In many discussions the view of customer is often cited as a core driver. Organisations have long made a distinction between an external customer and an internal employee. While there is a strong push to only see one customer in recent times, this push comes from a UX (user experience perspective) and “mobile first” perspective.
In this post I’m looking at Information Management from a security perspective. I strongly believe there are differences for employees and customers. In this case customer includes the B2B (Business to Business) and B2C (Business to Customer) elements.
The Internal View
Most organisations have adopted a policy of openness and information sharing. Fileserver security is often implemented as open unless specific needs require folders or files to be secured. The latter is usually bound to confidential or sensitive information like commercial negotiations and agreements, NDA (non-disclosure) data, and personnel files.
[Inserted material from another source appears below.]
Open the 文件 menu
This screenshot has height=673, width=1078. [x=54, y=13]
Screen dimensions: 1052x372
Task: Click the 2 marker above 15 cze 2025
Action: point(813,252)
Other information is shared to achieve better re-use of data, enable master data management, foster staff engagement, and nurture cross functional teams.
The element of trust plays a significant role at what level data is shared.
The element of control plays a second level role which data is classified and who is the gatekeeper.
The balance between those two is for each organisation different and largely influenced by what is commonly called Culture and the Industry the organisation plays in.
A good description is “Enable and Protect if necessary”
The External View.
Customers want to have easy access to their information with the organisation. Repeat data entries is a turn off. If I can’t see what I’ve done previously is also a big no – no. At the same time my information should be protected from other customers or organisations but not necessarily from other employees of my business. For example a third party is working on a project with the organisation, then this information should be shared between the relevant team members of both businesses.
Consequently such external collaboration is often implemented in closed groups or spaces where membership is controlled. This model requires a much closer attention to detail and review of membership in particular when staff on either side move to a different business or part of the organisation.
Trust and Control play again an important role, although the weight towards control is much larger and often reversed to the Internal implementation.
The description here would be “Protect and Enable where appropriate”.